Therefore, Bobby spends a long time spending a long time preparing and remembering all the sentences that he wants to use in his head, and can speed up the process by quickly associating what he wants to say with his scribener will do so. Over time, as time went on, Bobby learned technology very well so that he could complete the word in three minutes. Although Bobby had to endure difficulties, he eventually wrote an autobiography of 140 pages called "diving bell and butterfly". In his autobiography Bobby explained his life before and after a stroke and reflected his personal experience as a victim of Rockin 'syndrome.
Jean-Dominique Bauby, the real theme of the diving bell and butterfly, was "locked" for the stroke. And the director Julian Schnabel did a wonderful job of locking me and him. In addition to his ability to lick one eye, Bobby marveled, and during the first one third of the movie the camera can only see the world from the perspective of being trapped and tormented. This is not a fantasy skill, it is a transfer of creative responsibility. Most of the biography about extreme physical disability places the weight of the speech on the actor (please think of Daniel Day - Lewis on my left leg), the diving watch burdens the camera and put it on it It also expanded to the audience. Shunabel eventually expanded his palette - he used flashback, fantasy sequences and the Bobby (Matthew Amarick) scene from the caretaker's point of view. But the real victory of this movie is that we have never really left Bobby's head. The diving watch is a shocking experience from the back.
Foreword: Jean-Dominique Bauby explained in detail the room at Burke Maritime Hospital Room 119 where he had a stroke one year after the lock-in syndrome. He remembered the days after that and the limits that resulted from it: left eyelid and blink. On the other hand, his idea was active, although he was interrupted by a nurse, he prepared the publisher's messenger to arrive. Prayer: Only two patients of Berck have locking syndrome. His situation is unique, as he maintains the ability to point his brain. He wants to improve his breathing, regain food without a tube of the stomach, and perhaps speak again. His friends and family worked on various religious and spiritual gods in the course of his healing.

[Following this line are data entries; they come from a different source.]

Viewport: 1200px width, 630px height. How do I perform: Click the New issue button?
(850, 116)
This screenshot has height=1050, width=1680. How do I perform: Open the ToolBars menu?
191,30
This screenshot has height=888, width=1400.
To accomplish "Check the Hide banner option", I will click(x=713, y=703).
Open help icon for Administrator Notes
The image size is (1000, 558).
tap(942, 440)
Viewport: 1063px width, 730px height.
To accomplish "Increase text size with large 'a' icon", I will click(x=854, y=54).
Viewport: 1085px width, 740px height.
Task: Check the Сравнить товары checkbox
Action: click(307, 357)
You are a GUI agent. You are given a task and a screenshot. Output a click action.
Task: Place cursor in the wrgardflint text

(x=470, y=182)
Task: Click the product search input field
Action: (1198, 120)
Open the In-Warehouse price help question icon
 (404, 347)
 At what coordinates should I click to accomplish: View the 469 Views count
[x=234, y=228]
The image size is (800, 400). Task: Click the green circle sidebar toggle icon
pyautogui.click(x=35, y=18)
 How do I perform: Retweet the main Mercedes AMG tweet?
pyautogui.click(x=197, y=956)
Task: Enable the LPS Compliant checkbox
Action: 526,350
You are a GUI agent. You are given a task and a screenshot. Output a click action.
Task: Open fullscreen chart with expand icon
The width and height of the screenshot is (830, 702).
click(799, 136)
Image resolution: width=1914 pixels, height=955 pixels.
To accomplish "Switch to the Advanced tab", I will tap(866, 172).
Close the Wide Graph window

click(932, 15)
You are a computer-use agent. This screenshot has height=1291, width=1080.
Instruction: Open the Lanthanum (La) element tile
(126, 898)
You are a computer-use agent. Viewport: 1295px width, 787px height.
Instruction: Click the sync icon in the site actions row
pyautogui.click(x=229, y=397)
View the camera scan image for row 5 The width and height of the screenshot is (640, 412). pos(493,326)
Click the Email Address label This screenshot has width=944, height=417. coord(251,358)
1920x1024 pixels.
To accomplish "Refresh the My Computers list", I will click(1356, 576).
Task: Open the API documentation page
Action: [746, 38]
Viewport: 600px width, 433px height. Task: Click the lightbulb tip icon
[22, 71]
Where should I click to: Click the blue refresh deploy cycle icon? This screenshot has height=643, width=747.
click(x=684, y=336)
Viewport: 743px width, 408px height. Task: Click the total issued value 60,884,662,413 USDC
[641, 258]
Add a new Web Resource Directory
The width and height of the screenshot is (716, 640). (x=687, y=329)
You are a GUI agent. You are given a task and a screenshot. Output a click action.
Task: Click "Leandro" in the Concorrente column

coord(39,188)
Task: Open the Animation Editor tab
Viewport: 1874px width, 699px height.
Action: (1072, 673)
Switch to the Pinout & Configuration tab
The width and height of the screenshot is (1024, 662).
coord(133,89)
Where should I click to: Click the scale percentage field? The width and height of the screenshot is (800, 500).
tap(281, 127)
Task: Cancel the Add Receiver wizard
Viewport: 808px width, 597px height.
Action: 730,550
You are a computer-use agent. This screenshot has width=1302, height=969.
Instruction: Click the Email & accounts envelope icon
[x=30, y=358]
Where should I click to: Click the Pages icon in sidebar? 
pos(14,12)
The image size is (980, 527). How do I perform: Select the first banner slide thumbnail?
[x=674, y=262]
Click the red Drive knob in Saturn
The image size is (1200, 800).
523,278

This memoir is a series of autobiographical episodes created with Jean-Dominique Bauby, with the help of the publishing assistant Claude, published in July and August 1996 in two months. He left from Room 119 of the Naval Hospital in Berck-sur-Mer, France. Episodes do not obey chronological order, interwoven with memories of various eras in Bobby's life with his contemporary reality. On December 8, 1995, Bobby suffered a massive stroke and fell into a locking syndrome. Almost completely paralyzed, except for the limited ability to move the head, and the blink of the left eye. . Special characters are used according to the frequency command used by each French letter, and Booby's visitors (his various visitors, Claude and some hospital staff) read the letter and blink until the letters that Bobby wants I will wait to do it.